SELECTED TEXT.

[plug] Mass substitute mixed utf files

Thu Feb 24 11:26:55 WST 2011

On Thu, Feb 24, 2011 at 2:37 AM, Peter Hallam <plug at inatick.com> wrote:
> On Wed, 23 Feb, 21:14 +0800 Carl Gherardi wrote:
>> grep something utf16file fails as does cat utf16file | sed
>> 's/something/replace/g'
>>
>> I've got several hundred files of mixed utf16 and utf8 files that i
>> want to perform a substitution on and preserve their utfness, as they
>> are part of a parsing regression test suite.

PROBLEM SET.
1. Shorten the paragraph of the UTF substitution thread that begins "I've got several hundred files" into one sentence that keeps its main facts.
2. Pick up the UTF substitution thread after its last line and write what follows.

DATASET EXCERPT.
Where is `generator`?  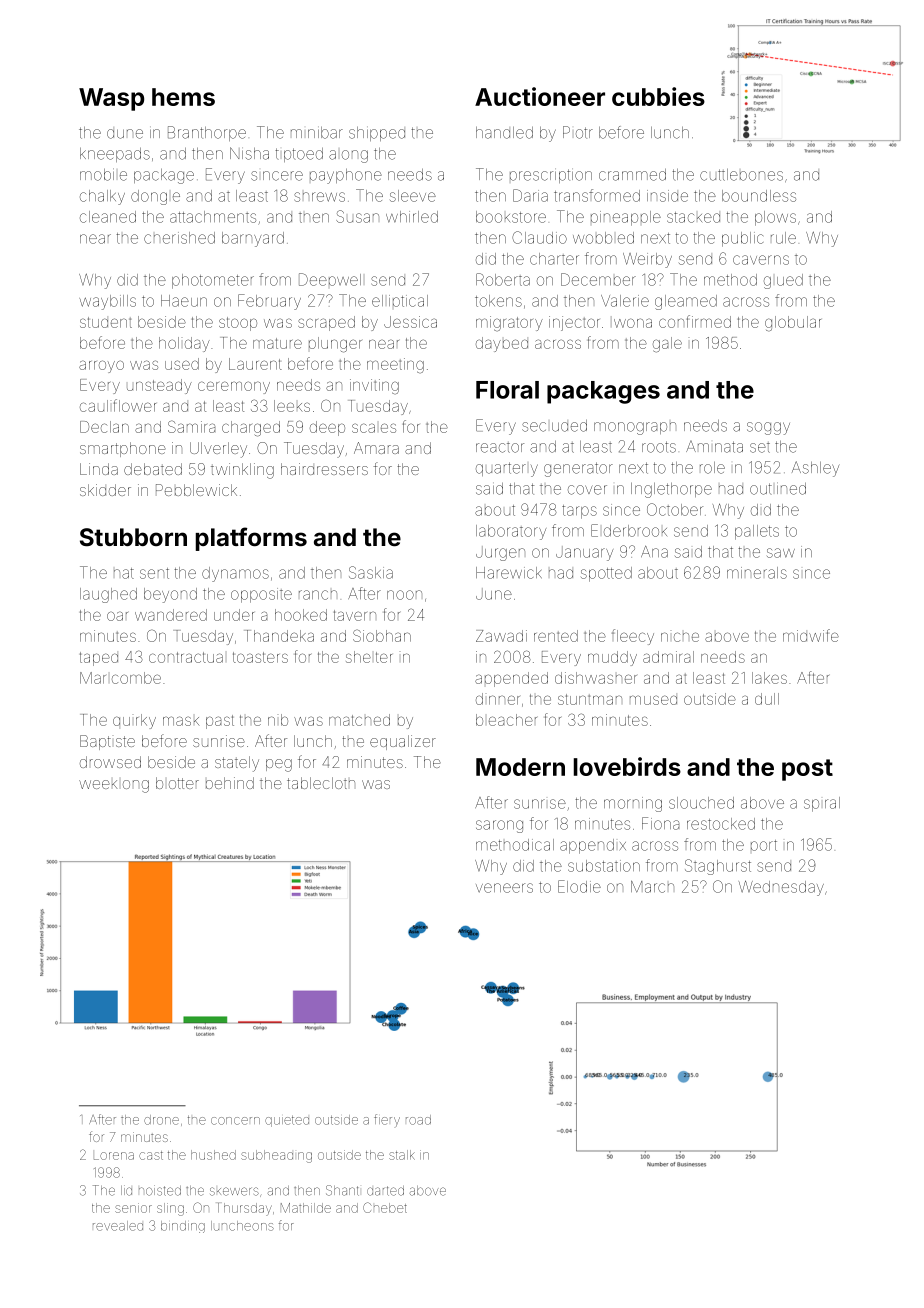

ANSWERS GIVEN.
1. The writer wants to run a substitution across several hundred files, a mix of UTF-16 and UTF-8, while keeping each file's encoding, because the files belong to a parsing regression test suite.

2.
>
> You could try using Perl and its -C switch, the S and D values enable various UTF handling features:
>
>  perl -CSD -p -i -e 's/something/replace/g' <filename(s)>
>
> For example, given your specification:
>
>  perl -CSD -p -i -e 's/something/replace/g' utf16file
>
> A note of caution, the perl unicode documentation [ http://perldoc.perl.org/perlunicode.html ] talks a lot about UTF-8, so you should test the above first before running across your entire dataset.

Looks like this is failing. I've avoided perl for utf stuff for a
while now, but it was worth a shot.

FYI:

iconv -f utf-16 -t utf-8 <filename> | grep blah

At least allows me to grep the damn things.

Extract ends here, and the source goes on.